Dumb-Hounded (1943)

Dumb-Hounded (1943)
Article 5804 by Dave Sindelar
Date: 7-5-2020
Directed by Tex Avery
Featuring the voices of Bill Thompson and Frank Graham
Country: USA
What it is: Droopy cartoon debut

An escaped convict finds himself at the mercy of bloodhound who is able to track him to wherever he runs.

Currently, my rules for reviewing a cartoon are that there needs to be fantastic content beyond a) anthropomorphic animals used as a cartoon convention and b) comic exaggeration. I will make exceptions if the cartoon is listed in one of my fantastic movie guides (in particular the Walt Lee guide) as this one is. Occasionally I do find myself wondering if I should make exceptions, such as anytime I see one of Tex Avery’s MGM cartoons He took comic exaggeration to such unheard-of levels that they seem fantastic even by cartoon standards; take the scene here where the wolf tries to make a sudden change of direction and ends up sliding right off the edge of the film for a second. However, I do feel the need to pick and choose, as my review series could easily be overwhelmed if I tried to review every cartoon I saw.

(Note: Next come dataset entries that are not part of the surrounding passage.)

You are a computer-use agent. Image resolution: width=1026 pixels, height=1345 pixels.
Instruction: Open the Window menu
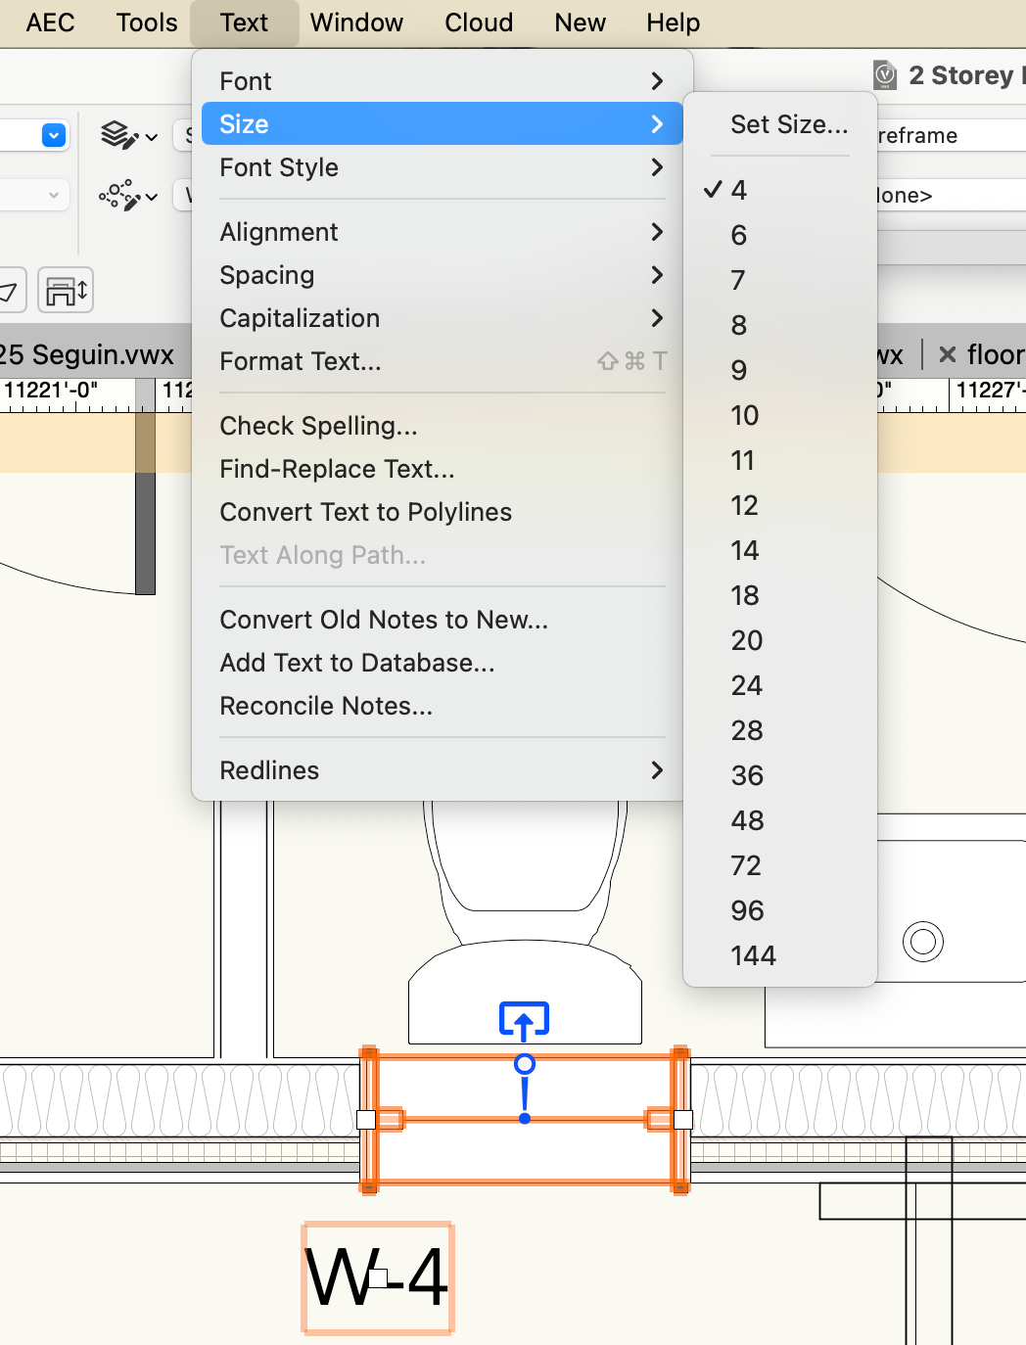click(x=356, y=23)
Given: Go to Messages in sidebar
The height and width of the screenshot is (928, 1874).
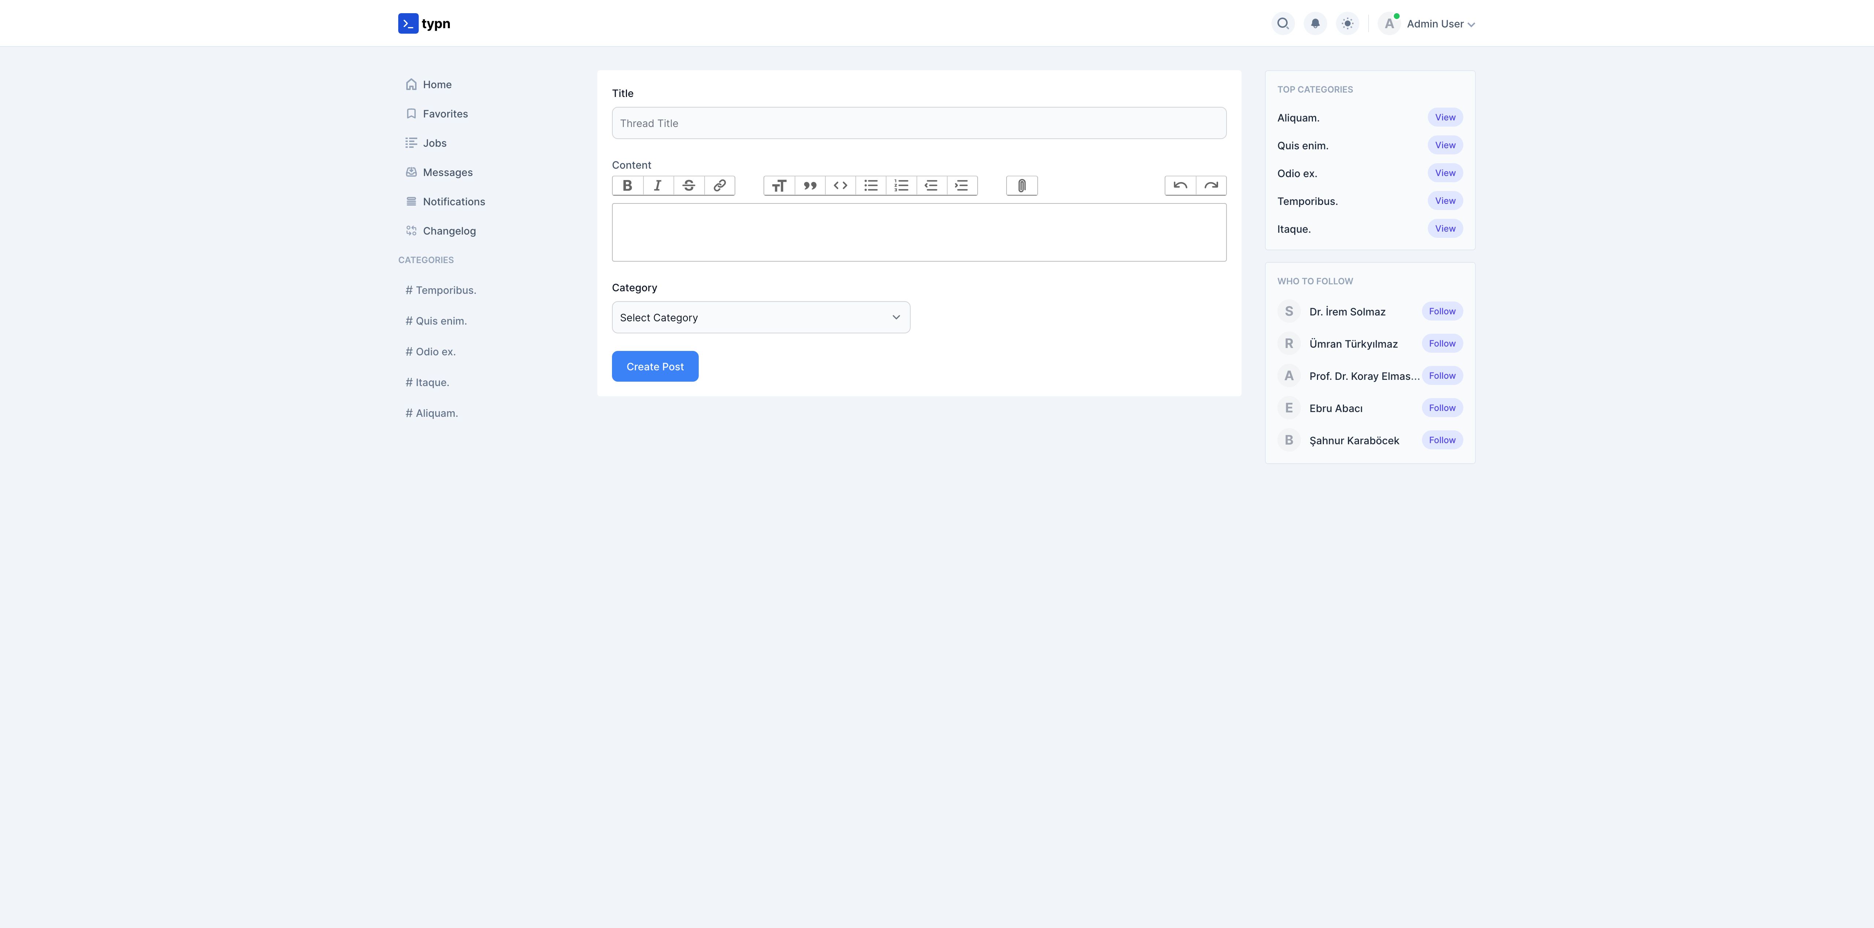Looking at the screenshot, I should [x=447, y=172].
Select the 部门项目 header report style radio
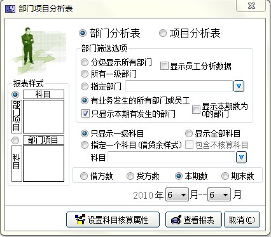This screenshot has width=271, height=237. pos(15,140)
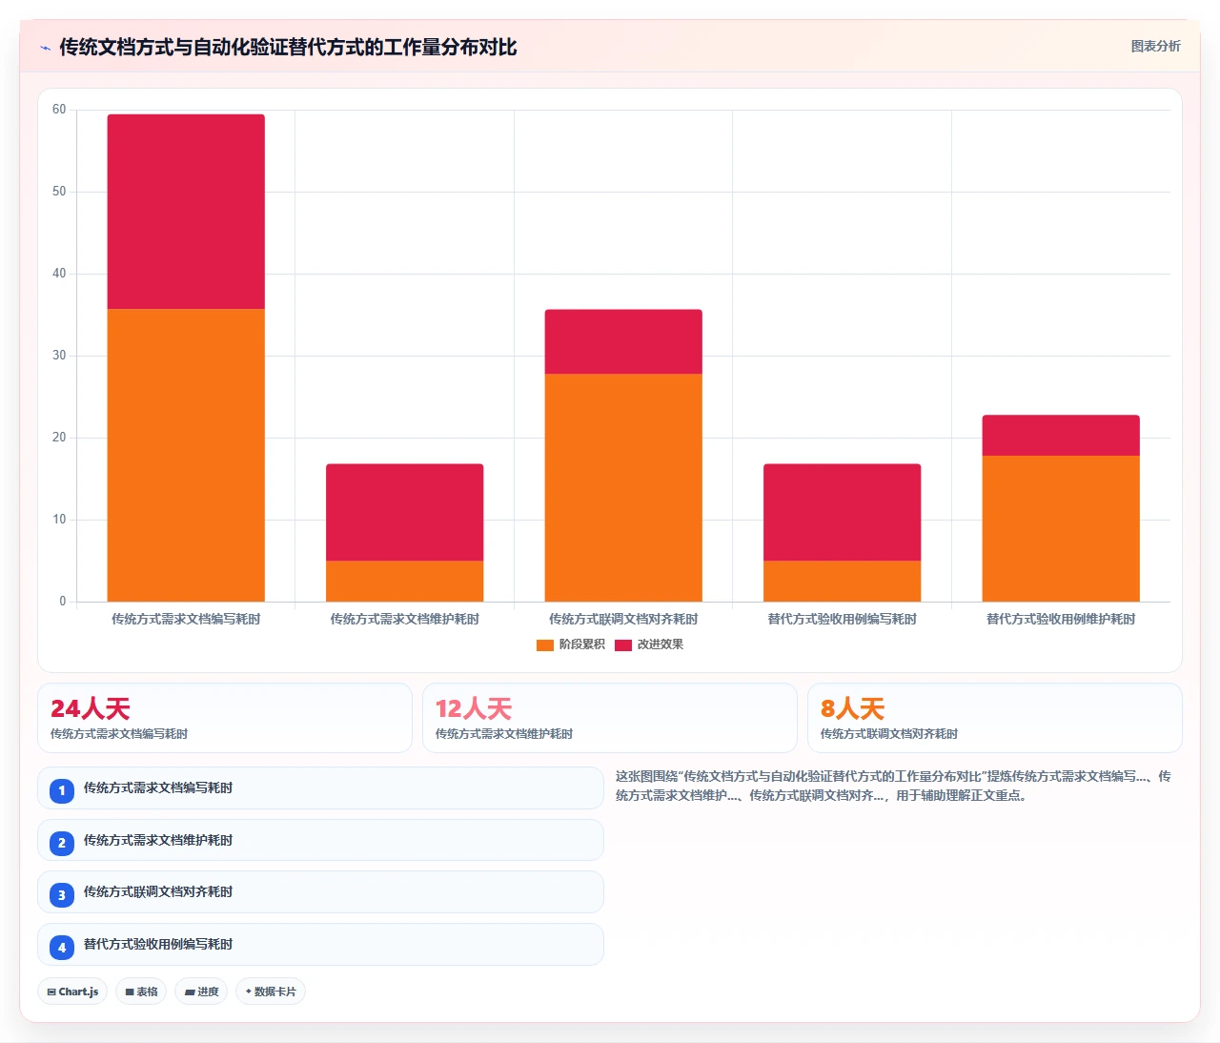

As mentioned above, this cartoon marks the debut of Droopy, the slow-moving dog of the laconic and depressed demeanor who constantly breaks the fourth wall to address the audience. He also appears to be omnipresent, as no matter where the convict goes, Droopy is there ahead of him. Droopy is more overtly dog-like in this one; he walks on all fours and even has an encounter with a fireplug. Still, the character is intact, save for a possible breach of etiquette in the final moments of the cartoon when he gets a reward. Most of the humor involves the juxtaposition of Droopy’s terse one-liners with the wolf’s extreme reactions and reality-bending attempts to get away. Granted, you have to be a cartoon lover to appreciate Tex Avery, but I am one, so I do. And I’m a big Droopy fan.